The season opener was still a couple of weeks away and the Big West preseason women’s basketball poll had installed Hawaii as the favorite to repeat as conference champion.
But as Laura Beeman took her turn in front of reporters on media day last fall, the question foremost on her mind was how the Rainbow Wahine would handle the first taste of adversity in her 11th season as head coach.
“How we respond to that is probably going to be the biggest lesson,” Beeman said in her media day session Oct. 20. “Is it a complete meltdown? Is it, ‘OK, this is just a little blip in the system?’ How you handle those blips, really to me, is what defines what your season is going to be like.”
“Blips” would be a mild description for the obstacles the Rainbow Wahine navigated over the next four and a half months, and their response indeed defined another championship season.
So when the now two-time Big West Tournament champions returned to campus after a 91⁄2-hour charter flight on Saturday — a day after a 73-50 loss to LSU in Baton Rouge, La., capped an 18-15 season — Beeman had the answer to the question she posed back in the fall in the practice gym.
“Back to back,” she said amid a homecoming celebration outside SimpliFi Arena at Stan Sheriff Center. “That’s how I can answer that.
“I don’t think anybody thought we were going to win the conference championship. I don’t think anyone thought we were going to play as well as we did at LSU. I’ll tell you, don’t ever give up on these kids.”
Opportunities to melt down were abundant in a 1-7 start against a rigorous nonconference schedule stocked with five games against four teams that would go on to earn bids in the NCAA Tournament.
By the end of January, three key members of the rotation — guards Olivia Davies and Jovi Lefotu and forward Jacque David — had suffered season-ending injuries. Freshman forward Avery Watkins would join them on the sideline in late February with her foot in a cast.
Struggles with continuity contributed to issues with consistency that played out with alternating wins and losses over a 10-game stretch in conference play.
Yet roles crystallized over a 7-2 run to close the regular-season with the two losses both decided in the final seconds at home vs. Long Beach State and in an overtime loss at UC Irvine.
The previous trials seemed to have a refining quality as the Wahine entered the Big West Tournament in Henderson, Nev. Their title defense survived a double-overtime duel with Cal State Fullerton, thanks to Meilani McBee’s tying 3-pointer with 19 seconds left in the first OT.
Then came a payback win over Beach in the semis and finally the comeback from a 15-point deficit against UC Santa Barbara to earn the program’s first back-to-back NCAA berths since 1989 and ’90.

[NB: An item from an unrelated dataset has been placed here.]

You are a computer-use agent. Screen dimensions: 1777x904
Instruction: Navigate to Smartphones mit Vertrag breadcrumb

Daejah Phillip’s layup with 3.4 seconds off a feed from freshman Imani Perez — who played beyond her years with each start over the final month of the season — will live in Wahine basketball lore and she emerged from the bus on Saturday carrying the net-draped Big West Tournament trophy.
“We really wanted to do it for Hawaii,” Philips said. “Seeing the people that grew up here, that live here, how happy they were, holding that trophy really meant a lot to me.”

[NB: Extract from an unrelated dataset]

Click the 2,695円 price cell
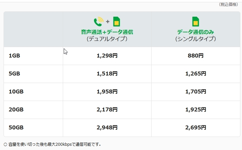This screenshot has width=242, height=150. pos(195,127)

As guard Lily Wahinekapu developed comfort and confidence in the UH system after transferring from Cal State Fullerton, her composure proved as vital as her 17.8 points per game over the season’s final five games.
In fact, each member of UH’s rotation over the stretch can claim a key contribution at some point in the last month.
In the end, the Rainbow Wahine finished right where the Big West preseason coaches poll predicted.
No one back in October could have foreseen the path they’d have to traverse to get there.
“I think there were points in the season where it didn’t seem like it was going to be the season we wanted it to be,” graduate forward Kallin Spiller said. “We had to get back to the drawing board, band together and to see us fight through that, it definitely made the victory even sweeter.”
With Spiller and guard McKenna Haire comprising UH’s outgoing class and again the bulk of a championship roster eligible to return, Hawaii could again be favored when the fall rolls around again. That said, Beeman nor Phillips were ready to look beyond a restful Saturday night after the trip back from the Bayou.
“Not yet, “ Beeman said. “I haven’t even thought about this season yet.
“I don’t think it’s hit me. I think when it does I’m going to have my moment of just, ‘Wow.’ Emotions will probably hit me pretty hard just thinking about everything we’ve been through.”